The chromosome-level genome of the submerged plant Cryptocoryne crispatula provides insights into the terrestrial-freshwater transition in Araceae

Abstract

Plant terrestrialization (i.e. the transition to a terrestrial environment) is a significant evolutionary event that has been intensively studied. While certain plant lineages, particularly in angiosperms, have re-adapted to freshwater habitats after colonizing terrene, however, the molecular mechanism of the terrestrial-freshwater (T-F) transition remains limited. Here, the basal monocot Araceae was selected as the study object to explore the T-F transition adaptation mechanism by comparative genomic analysis. Our findings revealed that the substitution rates significantly increased in the lineage of freshwater Araceae, which may promote their adaptation to the freshwater habitat. Additionally, 20 gene sets across all four freshwater species displayed signs of positive selection contributing to tissue development and defense responses in freshwater plants. Comparative synteny analysis showed that genes specific to submerged plants were enriched in cellular respiration and photosynthesis. In contrast, floating plants were involved in regulating gene expression, suggesting that gene and genome duplications may provide the original material for plants to adapt to the freshwater environment. Our study provides valuable insights into the genomic aspects of the transition from terrestrial to aquatic environments in Araceae, laying the groundwork for future research in the angiosperm.

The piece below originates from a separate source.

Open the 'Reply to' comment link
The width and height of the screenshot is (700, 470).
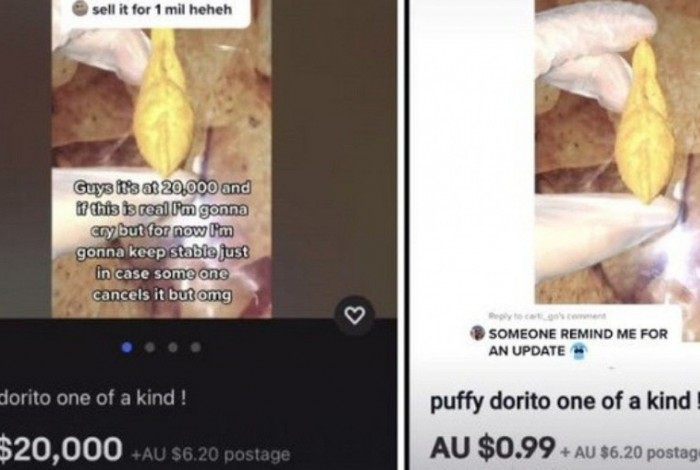547,316
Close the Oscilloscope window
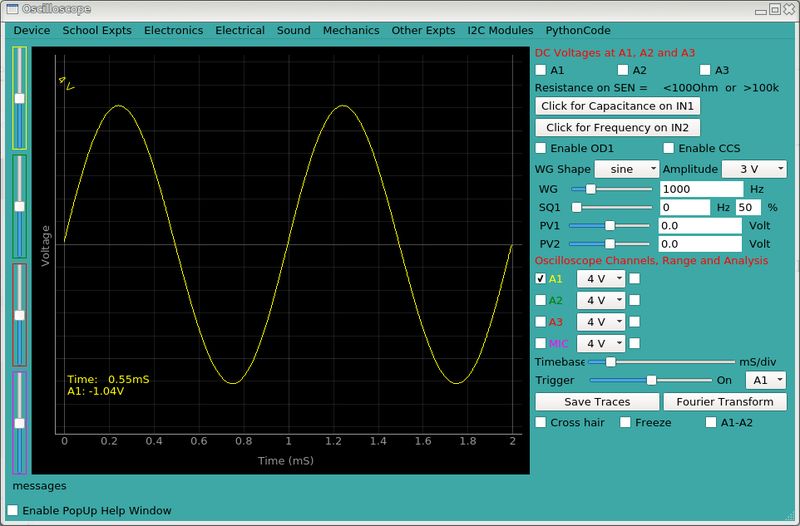This screenshot has width=800, height=526. click(x=789, y=9)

Keywords: Cryptocoryne crispatula; adaptation; genomic synteny; mutation rates; terrestrial–freshwater transition.

Figure 1.

An overview of genomic features Cryptocoryne crispatula genome. (a) Chromosome length; (b) GC content; (c) gene density; (d) repeat coverage; (e) LTR-Gypsy density; (g) LTR-Copia density; (g) syntenic blocks. The window size used in the circles was 200 kb.

Figure 2.

Gene family analysis. (A) Phylogenetic tree showing divergence times and the evolution of gene families in freshwater Araceae. The estimated divergence times (million years ago, Mya) are shown at each node. Expansion and contraction of gene families are denoted as numbers with green and red, respectively. (B) Bar plot showing gene number identified by OrthorFinder. Unassigned genes: a gene that has not been assigned any orthogroup, i.e. singleton genes that have no orthologs in other species and no copy genes within a species. (C) Venn diagram showing the expanded gene families among four freshwater plants. (D) Venn diagram showing the contracted gene families among four freshwater plants.

Figure 3.

Comparative analysis of evolutionary rates between freshwater and terrestrial plants. (A) A maximum-likelihood tree was inferred using IQ-TREE, with A. tatarinowii as an outgroup. The number on the branch represents the branch length information. (B) We applied the free-ratio model to calculate dN, dS, and dN/dS separately for each species. The dotted line of the box plot means the average value. P-value is from Wilcoxon signed ranks test (***P < 0.001).

Figure 4.

Hierarchical clustering of synteny genes in Araceae. (A) 16,147 synteny network clusters were identified in seven Araceae plants. (B) 70 freshwater plant-specific synteny clusters were identified in seven species. (C) 784 submerged plant-specific synteny clusters and 479 floating plant-specific synteny were identified in seven species, respectively. (D) Significantly enriched biological process top 25 GO terms of specific synteny clusters in submerged plant genomes. (E) Top 20 of KEGG enrichment of specific synteny clusters in submerged plant genomes. (F) Significantly enriched biological process top 25 GO terms of specific synteny clusters in floating plant genomes. (G) Top 20 of KEGG enrichment of specific synteny clusters in floating plant genomes.